W3C home > Mailing lists > Public > public-webapps@w3.org > October to December 2009

RE: [WebSimpleDB] Allowing schema operations anywhere

From: Pablo Castro <Pablo.Castro@microsoft.com>
Date: Tue, 22 Dec 2009 23:52:37 +0000
To: "Nikunj R. Mehta" <nikunj.mehta@oracle.com>, "public-webapps@w3.org WG" <public-webapps@w3.org>
Message-ID: <F753B2C401114141B426DB383C8885E0229050FF@TK5EX14MBXC124.redmond.corp.microsoft.com>
My apologies for my late reply, I've been out for a while.

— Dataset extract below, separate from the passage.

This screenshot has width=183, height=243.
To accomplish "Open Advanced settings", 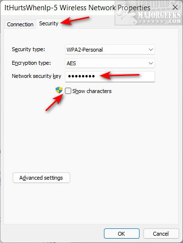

> -----Original Message-----
> From: Nikunj R. Mehta [mailto:nikunj.mehta@oracle.com]
> Sent: Friday, December 11, 2009 10:47 AM
> To: public-webapps@w3.org WG
> Cc: Pablo Castro
> Subject: Re: [WebSimpleDB] Allowing schema operations anywhere
> 
> I have gone ahead and updated the spec to allow option B (only).
> Please take a look.

Option B makes sense, as without it there is a class of algorithms that cannot be implemented or it would be quite difficult to do so (e.g. a "sort" type of construct a query language might want to support wouldn't be possible without a backing index). 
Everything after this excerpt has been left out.